### Source passage
········
Ms. Dee Maynard, Commissioner
Department of Personnel
Capitol Annex
Frankfort, Kentucky 40601

Opinion

Opinion By: Steven L. Beshear, Attorney General; Stephen L. Frank, Assistant Attorney General

In response to your letter dated June 2, 1982 requesting an opinion of the Attorney General with regard to a number of issues pertaining to House Bill 681, it is our opinion that:

(1) House Bill 681 applies to all employees in the Executive Branch, (except those specifically excluded), part-time and full-time, regardless of the number of hours worked and regardless of status.

House Bill 681 provides us with the following clear definition of the term "employe":

As used in this Act, "employe" means any officer or employe of the Executive Branch of government. The provisions of this Act do not apply to employes of the General Assembly, the Legislative Research Commission, or the Court of Justice, or to any Constitutional Officer.

It is noteworthy that this definition provides no exclusion for part-time employees or employees that work less than 100 hours a month, although said definition does specifically exclude several categories of employees who are paid from the State Treasury. This indicates the legislature's intent to exclude no other groups of employees from the benefits of House Bill 681.

This interpretation of the coverage of House Bill 681 is clearly supported by the language in the related (appropriations) bill No. 295, which specifically provides that:

"It is the intent of the General Assembly that each classified permanent full-time and permanent part-time employe, as defined in KRS 18.110, in the Executive Branch shall receive, at least, an annual five-percent (5%) salary increment each fiscal year, in accordance with the employes regular salary increment schedule." (Emphasis added.) H.B. 295, Part VI, Sec. 16. 1

It is further noteworthy that Section 16 of Part 6 of House Bill 295 makes specific reference to the definition of employee contained in KRS 18.110. The definition of employee contained in that statute, which pertains to the merit system, is totally consistent with the definition of employe contained in House Bill 681 and further supports our interpretation of that bill to include part-time employees and full-time employees working less than 100 hours a month. That definition provides as follows:

"Employe" means a person regularly appointed to a position in the state service for which he is compensated on a full-time or a part-time basis.

This office has previously clarified in OAG 79-435 that the term "employe" in KRS 18.110 covers "any person who receives compensation at any time for his services as distinguished from a person who is strictly a non-paid volunteer." It was also determined in that opinion that the mere taking of an unpaid leave of absence did not change his or her status as an "employe" if the job called for compensation to be paid therefor. That interpretation could leave no doubt that both part-time employees and employees working less than 100 hours a month were contemplated by the term "employe" in House Bill 681.

(2) House Bill 295 requires an annual increment to be granted to all classified employees each fiscal year in accordance with that employee's regular salary increment schedule and to non-classified employees at a comparable interval to be determined by the Department of Personnel.
········
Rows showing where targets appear
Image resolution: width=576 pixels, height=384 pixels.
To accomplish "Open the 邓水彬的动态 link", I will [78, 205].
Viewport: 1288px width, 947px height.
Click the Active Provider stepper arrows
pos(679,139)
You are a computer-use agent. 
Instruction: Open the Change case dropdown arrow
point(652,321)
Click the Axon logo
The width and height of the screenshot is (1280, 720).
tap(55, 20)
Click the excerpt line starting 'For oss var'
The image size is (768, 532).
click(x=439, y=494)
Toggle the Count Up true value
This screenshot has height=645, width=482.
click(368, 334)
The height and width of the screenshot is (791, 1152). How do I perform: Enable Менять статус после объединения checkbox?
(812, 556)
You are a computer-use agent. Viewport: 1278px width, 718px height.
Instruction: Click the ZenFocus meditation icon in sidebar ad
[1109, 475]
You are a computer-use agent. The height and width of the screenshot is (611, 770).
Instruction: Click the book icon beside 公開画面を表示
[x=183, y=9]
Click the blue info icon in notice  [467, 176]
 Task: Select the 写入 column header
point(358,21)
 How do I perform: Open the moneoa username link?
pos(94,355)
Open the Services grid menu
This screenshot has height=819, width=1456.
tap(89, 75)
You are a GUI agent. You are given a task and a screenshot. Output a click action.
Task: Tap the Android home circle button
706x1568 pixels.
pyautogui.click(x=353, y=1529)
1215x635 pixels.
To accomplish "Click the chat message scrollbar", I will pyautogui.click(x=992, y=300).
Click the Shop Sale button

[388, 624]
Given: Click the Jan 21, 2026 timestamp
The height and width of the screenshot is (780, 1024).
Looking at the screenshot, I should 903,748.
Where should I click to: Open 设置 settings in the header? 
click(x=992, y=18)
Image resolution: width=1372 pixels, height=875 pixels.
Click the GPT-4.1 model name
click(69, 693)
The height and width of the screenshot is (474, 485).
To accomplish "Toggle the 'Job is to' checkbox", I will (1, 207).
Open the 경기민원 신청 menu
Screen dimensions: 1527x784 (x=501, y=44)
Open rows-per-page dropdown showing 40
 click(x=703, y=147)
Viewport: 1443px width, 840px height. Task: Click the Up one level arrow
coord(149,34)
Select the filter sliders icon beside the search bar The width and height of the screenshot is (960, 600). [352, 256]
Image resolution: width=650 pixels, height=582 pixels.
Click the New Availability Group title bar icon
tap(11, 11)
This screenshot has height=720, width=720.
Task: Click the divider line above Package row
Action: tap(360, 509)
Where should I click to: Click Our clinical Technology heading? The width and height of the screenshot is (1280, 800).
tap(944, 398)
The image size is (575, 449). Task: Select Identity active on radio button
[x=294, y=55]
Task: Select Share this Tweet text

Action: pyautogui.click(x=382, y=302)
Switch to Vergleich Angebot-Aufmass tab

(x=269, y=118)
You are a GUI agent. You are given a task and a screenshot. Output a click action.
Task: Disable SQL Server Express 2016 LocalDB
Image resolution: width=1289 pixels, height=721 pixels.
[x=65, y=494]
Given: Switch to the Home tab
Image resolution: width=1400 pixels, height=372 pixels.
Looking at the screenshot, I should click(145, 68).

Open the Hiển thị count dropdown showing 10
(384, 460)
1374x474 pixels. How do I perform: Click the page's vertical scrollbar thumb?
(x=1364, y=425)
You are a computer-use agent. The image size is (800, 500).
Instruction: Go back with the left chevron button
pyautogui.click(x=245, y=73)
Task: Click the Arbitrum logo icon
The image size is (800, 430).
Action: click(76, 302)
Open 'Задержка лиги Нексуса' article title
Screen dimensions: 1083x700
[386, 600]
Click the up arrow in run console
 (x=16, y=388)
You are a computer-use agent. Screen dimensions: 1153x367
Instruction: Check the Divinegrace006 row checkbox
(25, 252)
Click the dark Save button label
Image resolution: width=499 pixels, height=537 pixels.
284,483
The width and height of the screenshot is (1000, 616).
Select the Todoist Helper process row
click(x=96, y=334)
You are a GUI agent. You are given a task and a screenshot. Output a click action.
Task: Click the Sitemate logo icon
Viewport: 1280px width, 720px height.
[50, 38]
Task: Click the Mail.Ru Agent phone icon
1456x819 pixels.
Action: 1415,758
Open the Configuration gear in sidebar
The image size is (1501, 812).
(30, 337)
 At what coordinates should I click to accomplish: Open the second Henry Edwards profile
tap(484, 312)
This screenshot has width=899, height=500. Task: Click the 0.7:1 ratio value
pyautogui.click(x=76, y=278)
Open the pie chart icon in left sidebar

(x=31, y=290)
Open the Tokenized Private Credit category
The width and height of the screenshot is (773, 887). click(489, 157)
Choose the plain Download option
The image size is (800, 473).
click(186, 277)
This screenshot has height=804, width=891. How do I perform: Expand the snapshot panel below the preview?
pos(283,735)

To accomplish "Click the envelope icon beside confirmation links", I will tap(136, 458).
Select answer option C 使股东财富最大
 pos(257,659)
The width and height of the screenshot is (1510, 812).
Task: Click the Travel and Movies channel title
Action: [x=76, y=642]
········
### Set tasks
1. Rewrite the opinion on House Bill 681 from "In response to" to "any Constitutional Officer.", putting "H.B. 681" in place of "House Bill 681".
2. Select each line of the records that contains the string "value".
The records are unrelated to the opinion on House Bill 681.

### Per-task outputs
1.
In response to your letter dated June 2, 1982 requesting an opinion of the Attorney General with regard to a number of issues pertaining to H.B. 681, it is our opinion that:

(1) H.B. 681 applies to all employees in the Executive Branch, (except those specifically excluded), part-time and full-time, regardless of the number of hours worked and regardless of status.

H.B. 681 provides us with the following clear definition of the term "employe":

As used in this Act, "employe" means any officer or employe of the Executive Branch of government. The provisions of this Act do not apply to employes of the General Assembly, the Legislative Research Commission, or the Court of Justice, or to any Constitutional Officer.

2.
Toggle the Count Up true value
This screenshot has width=899, height=500. Task: Click the 0.7:1 ratio value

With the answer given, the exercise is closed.